Domestic violence is a significant public health problem that requires a broad and integrated response across the wider health care system, including third sector organisations. Total health and societal costs are estimated by NSPCC to be £16bn. Identification and Referral to Improve Safety (IRIS) is an intervention programme, developed and tested using MRC Framework for Complex Interventions, to improve the primary care response to domestic violence. In a cluster randomised controlled trial within primary care practices in London and Bristol, it was shown that IRIS cost-effectively improved identification and referral.

However, important questions remain about implementation, which are being addressed in this project:

1. Outside of a trial context, is IRIS effective on a borough-wide scale?

2. How sustainable is the initial effect of IRIS with reinforcement?

3. How can the programme be extended beyond primary care and integrated to synergistically improve identification and management of domestic violence in other sectors of the health care system, including sexual health and gynaecological outpatient settings?
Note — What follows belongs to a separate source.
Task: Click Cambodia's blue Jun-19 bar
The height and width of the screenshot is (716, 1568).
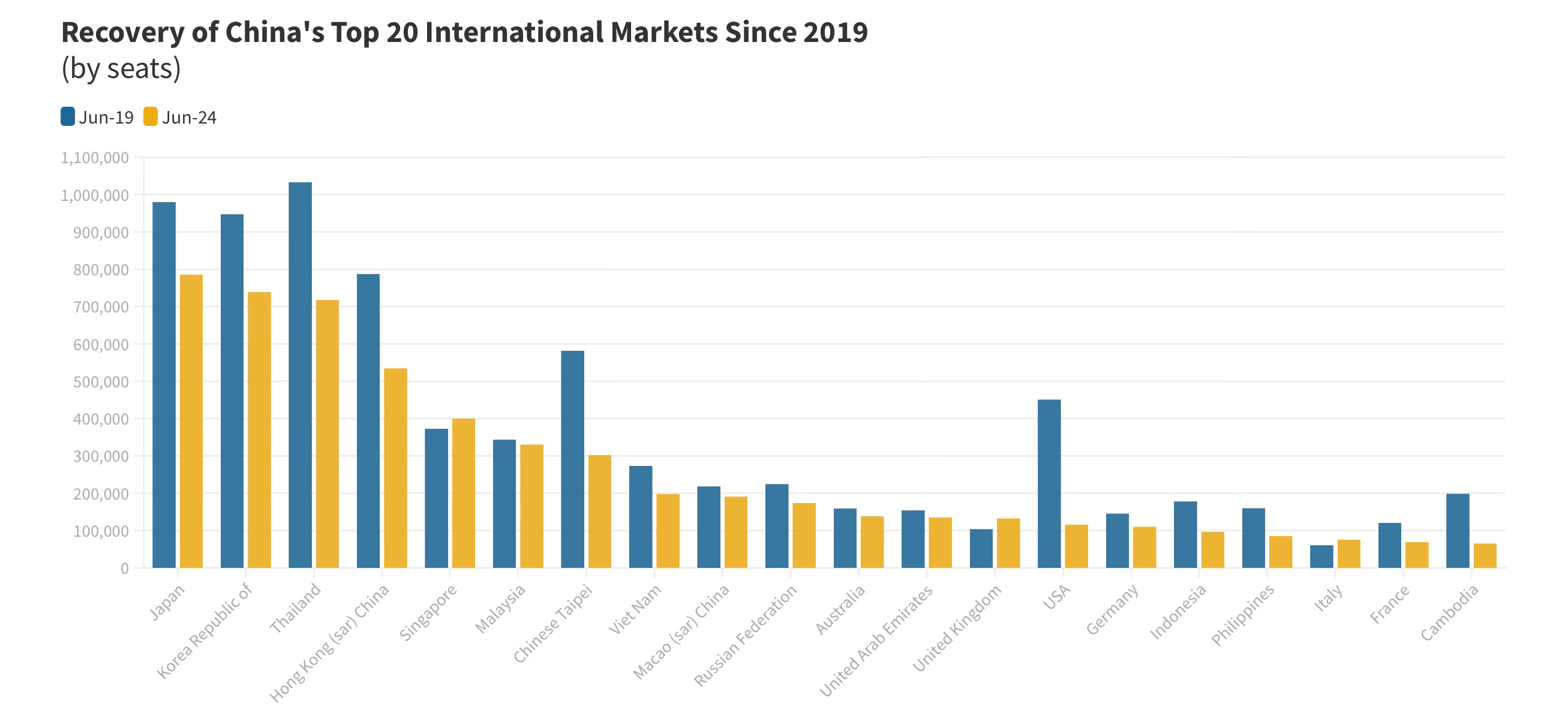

The project is a Phase IV implementation study using interrupted time series design across 200 east London general practices. The results of this project will benefit patients by determining:

1) the real-life impact of rolling out training in general practice on identification and referral of women experiencing domestic violence

2) the potential for extending training to sexual health clinics.

Principal investigator: Professor Chris Griffiths, Queen Mary University of London

Start date and duration: January 2014, three years

Partners and collaborators involved: Queen Mary University of London, Newham Clinical Commissioning Group, Bristol University.